Content-Based Recommenders

“You like blue? Lemme introduce you to a slightly different shade of blue”

Paul
9 min readFeb 26, 2023
Photo by Dietmar Becker on Unsplash

Where are you in the series?

  1. Recommender Systems for Dummies
  2. Evaluating Recommender Systems
  3. Collaborative Filtering Recommenders (1/3)
  4. Content-Based Recommenders (2/3) ◀️
  5. Knowledge-Based Recommenders (3/3)
  6. Making Recommenders Better

Overview

Content-Based Recommender Systems (CB RS) recommends items based on a user’s historical item-rating data. Looking at previous items the user favorably rated (either explicitly or implicitly), items similar to that one can be recommended. That is all. Here are the three steps that are followed:

  1. Item profile. Also called content analyzer, attributes about the item are collected. In the context of movies, that could be the director, genre, length of film, keywords, etc. This step is the pre-processing step that extracts all relevant information from items. There are many feature extraction techniques available to use and has already been extensively researched in the field of Information Retrieval.
  2. User profile. Also called profile learner, data representative of the user’s preferences are collected. Data is collected about the user’s historical ratings and is used to create a model that generalizes the users’ preference. This generalization step utilizes Machine Learning techniques.
  3. Prediction. Also called filtering component, items that are similar to the user’s item preference are found and recommended. Similarity metrics are used to find the items most similar to what the user profile suggests that the user would like.

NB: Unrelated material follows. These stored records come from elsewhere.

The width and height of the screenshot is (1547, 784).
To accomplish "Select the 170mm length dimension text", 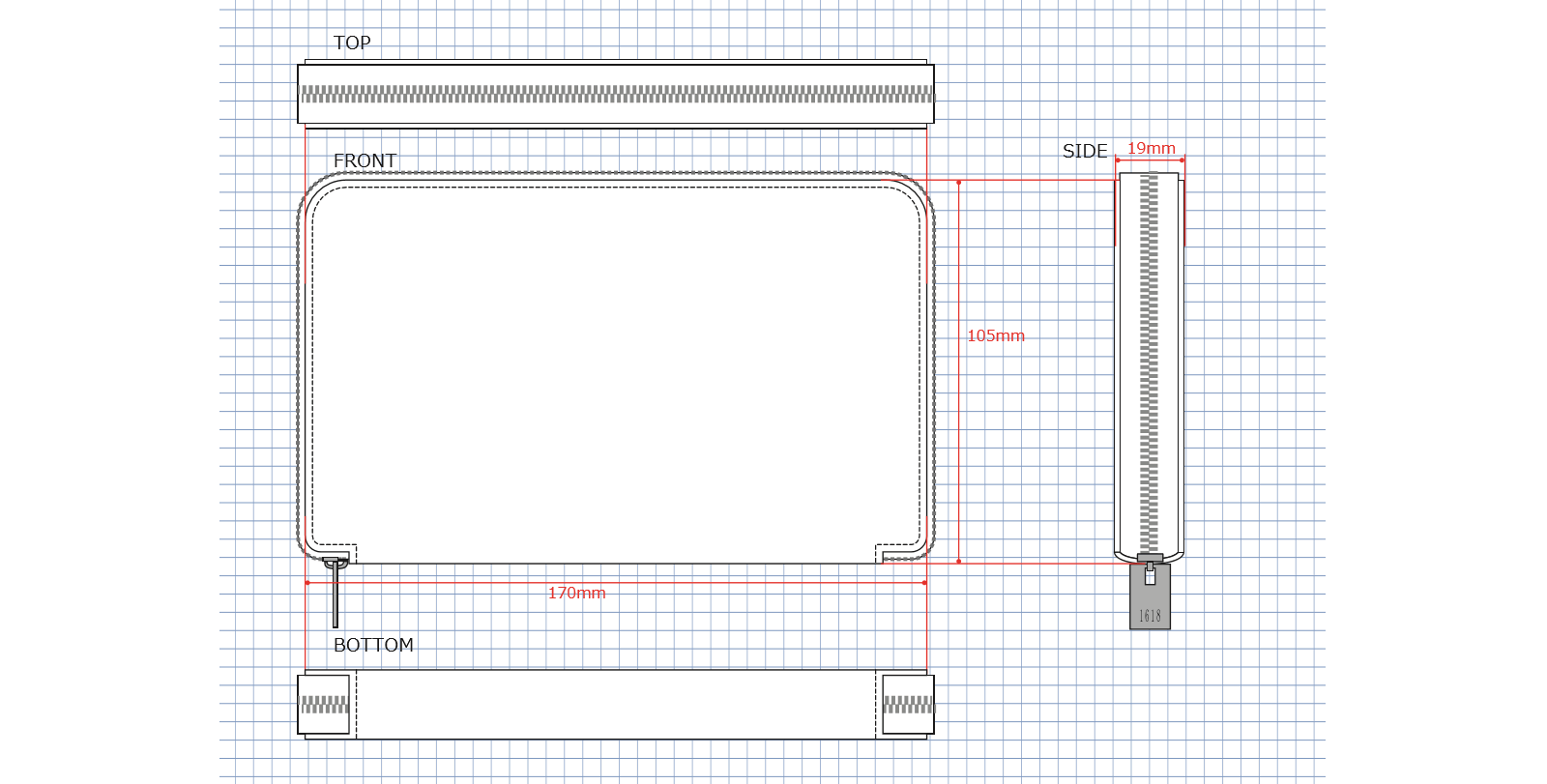I will coord(576,593).
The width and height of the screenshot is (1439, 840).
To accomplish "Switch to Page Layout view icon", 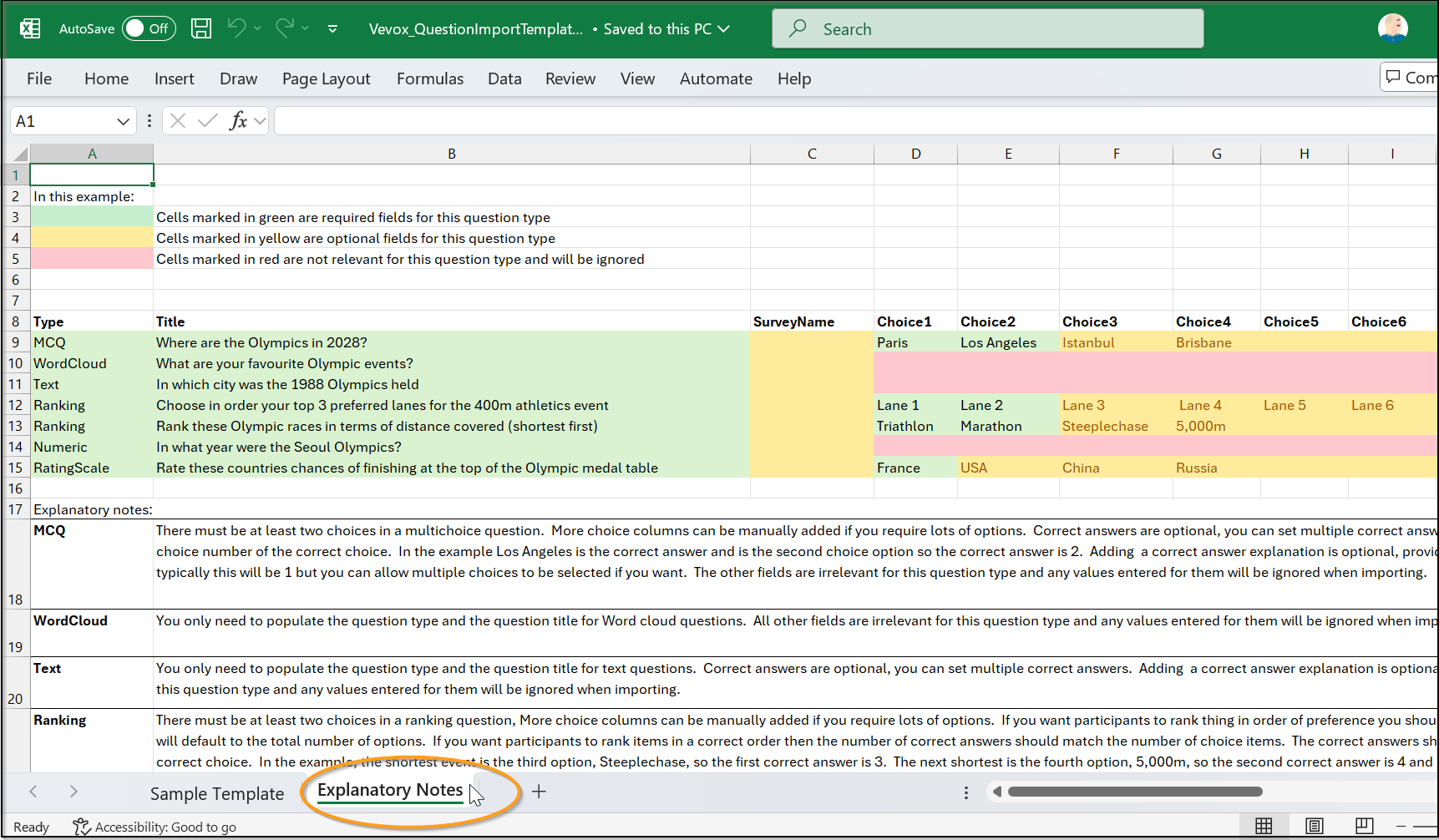I will (x=1314, y=826).
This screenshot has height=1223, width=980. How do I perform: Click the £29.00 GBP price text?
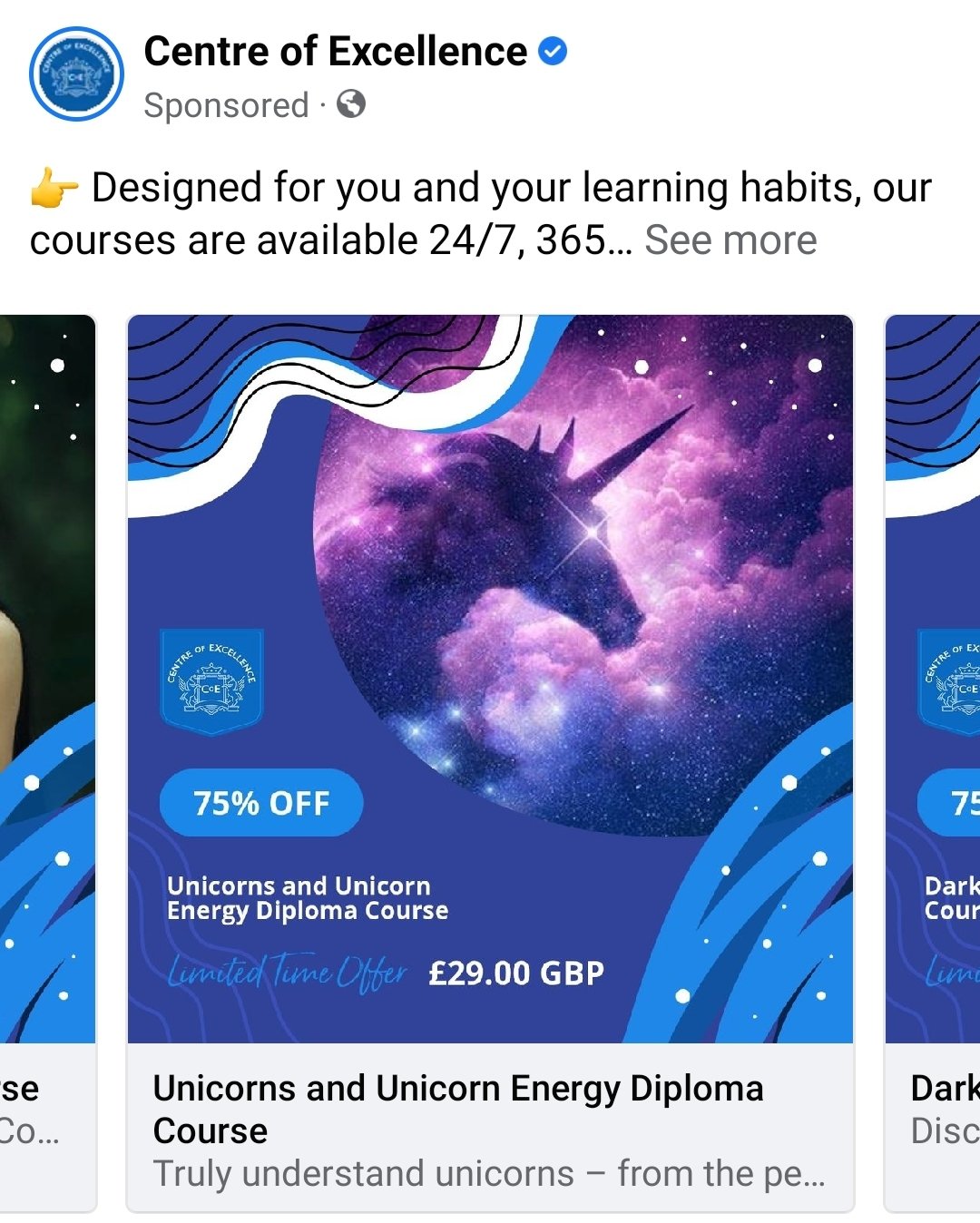[x=516, y=974]
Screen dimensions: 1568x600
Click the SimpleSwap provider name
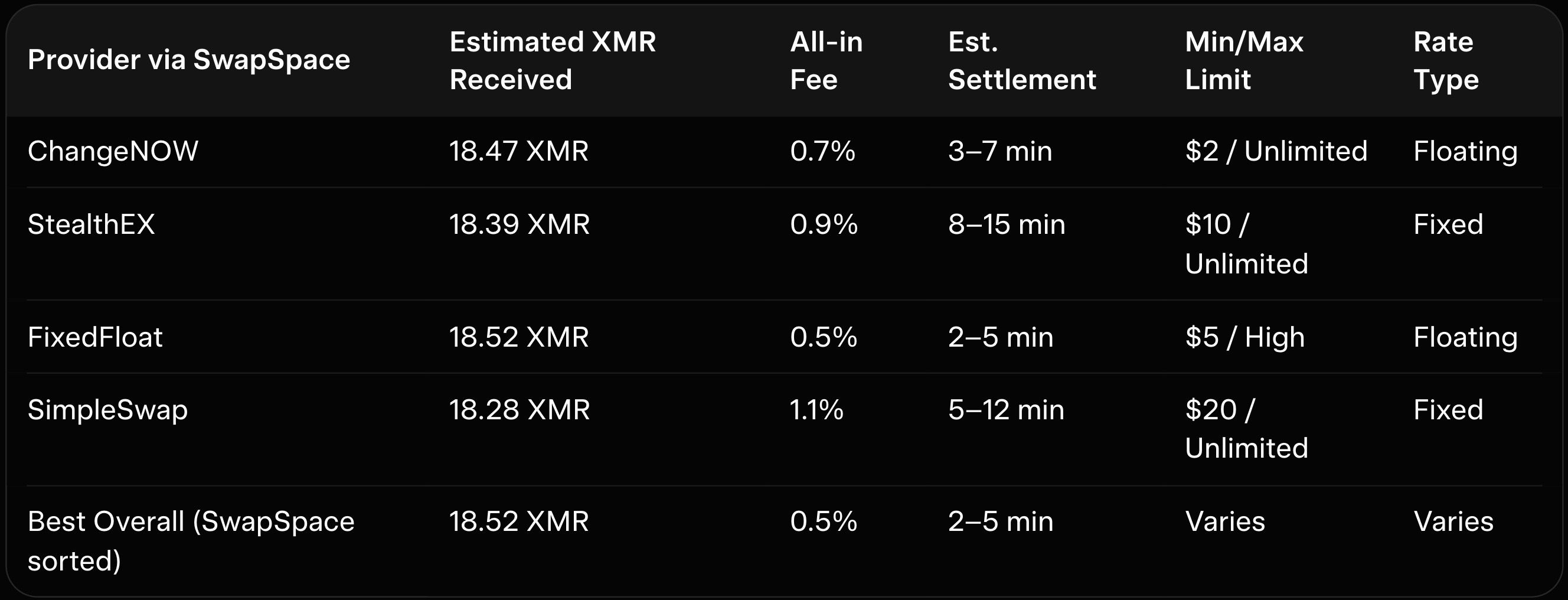pos(107,410)
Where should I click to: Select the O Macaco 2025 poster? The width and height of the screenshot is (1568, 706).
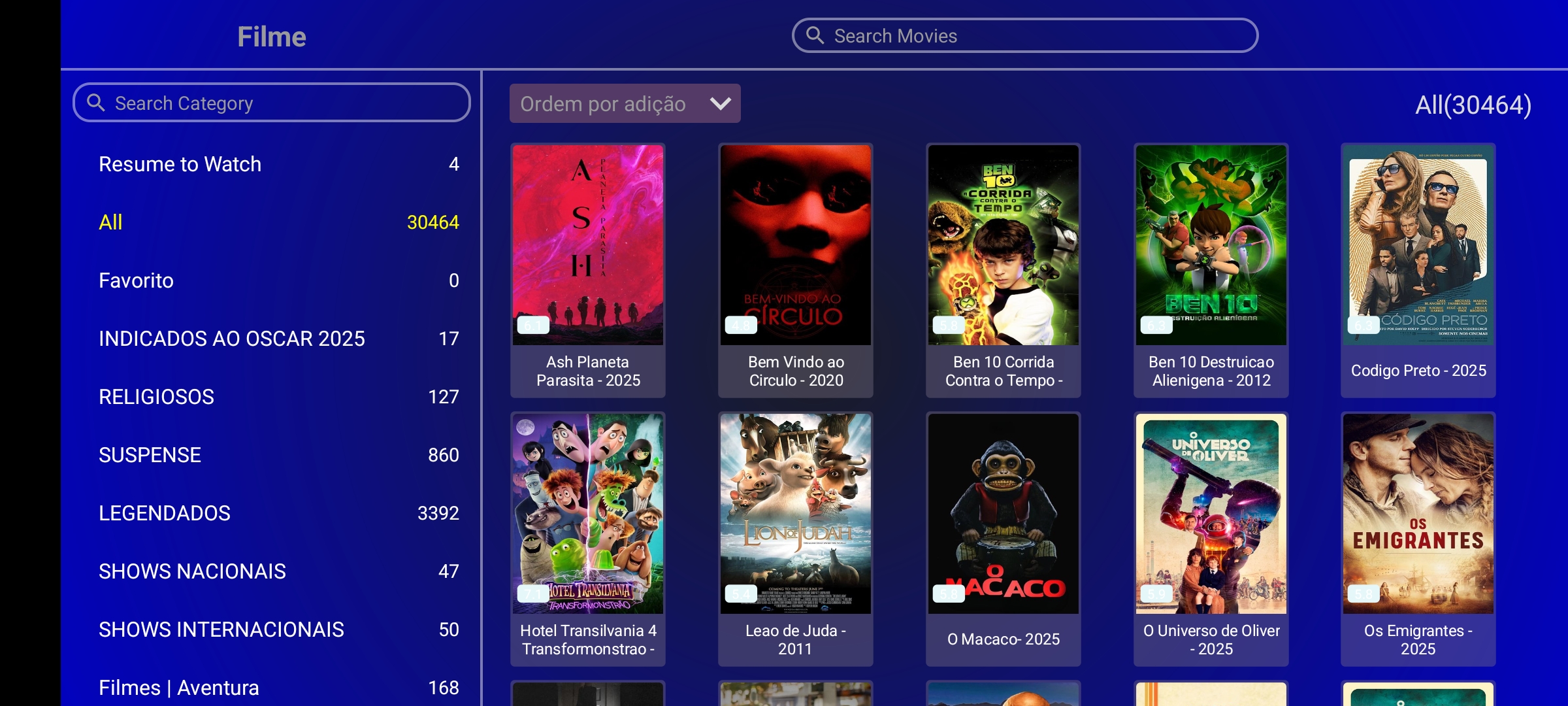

Note: What is the difference between item-based CF and CB recommenders? I had this question pop up during my research and it seems like these two methods seem identical. Some resources describe them exactly the same way but the one explanation that made sense for me is the following: Item-based CF uses the items rated by various users as a basis to find similar users (to then recommend items that a similar user liked) while CB uses the profile of the items in a database and the items that a user liked to find similar items to then recommend. [1]

Strengths and Weaknesses

— — — — — — — — — — — — — — —

🔺 Strengths

Other-User Independent. The recommendations are not reliant on other users such as collaborative filtering (CF) since we just rely on the one user’s historical data to find similar items.

Transparency. Can explicitly let the user know why certain items are being recommended such as the content’s features or descriptions. “Since you liked action-packed, superhero movies such as ‘Avengers: Endgame’ and ‘Batman: The Dark Knight’, we think you will also like…”.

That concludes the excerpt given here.